The microbiota and aging microenvironment in pancreatic cancer: Cell origin and fate

Cellular senescence is a state of growth arrest where nonproliferative cells accumulate over time in the aging microenvironment under multiple external factors. Senescent cells exert a double-edged sword effect in an autocrine or paracrine manner: physiologically, they contribute to tissue development, prevent the multiplication of damaged cells and contribute to tissue repair and tumor suppression while favoring the onset of agerelated diseases, including tumors. The microbiota in human tissues is intricately linked to cellular senescence and is reportedly present in the tissues of various tumors (including pancreatic tumors), closely associated with tumorigenesis and progression.
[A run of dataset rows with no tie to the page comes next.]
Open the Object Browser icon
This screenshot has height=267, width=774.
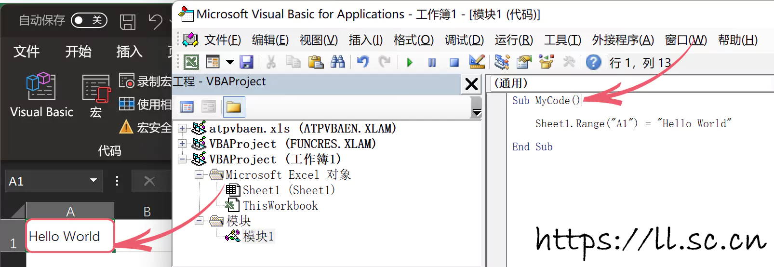[546, 62]
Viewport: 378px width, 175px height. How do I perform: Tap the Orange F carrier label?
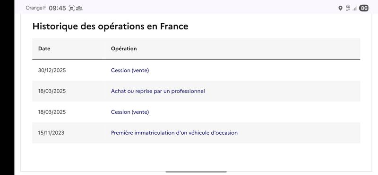(x=36, y=8)
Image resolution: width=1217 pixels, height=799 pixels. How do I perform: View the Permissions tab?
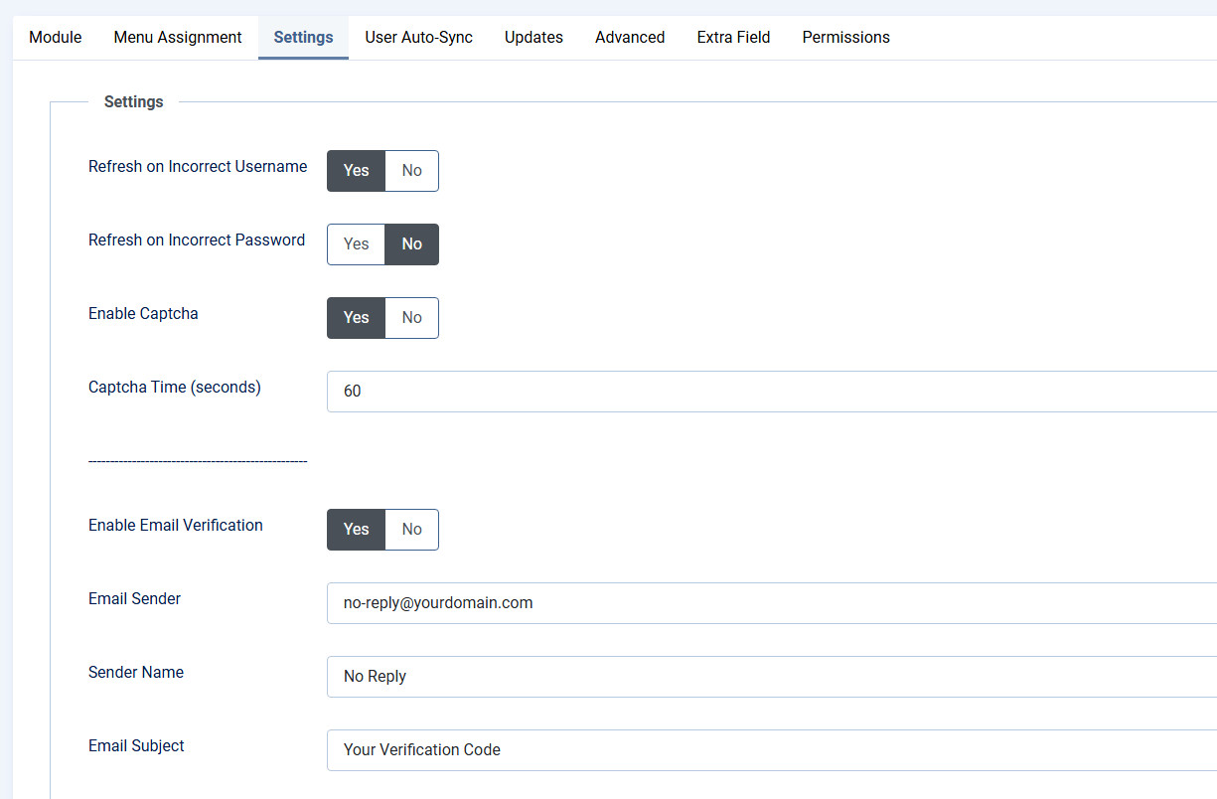click(845, 38)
The microbiota can induce cells to undergo senescence, and their long-term effects can assist senescent cells in transforming and successfully escaping senescence, contributing to tumorigenesis and progression. Here, we focus on the correlation between the microbiota, cellular senescence, and pancreatic cancer to provide novel ideas for the study and therapy of pancreatic cancer.

Automated summary

Cellular senescence plays a dual role in tissue development and tumor suppression, but can also contribute to age-related diseases. The microbiota is intricately linked to cellular senescence and may play a significant role in tumorigenesis and progression.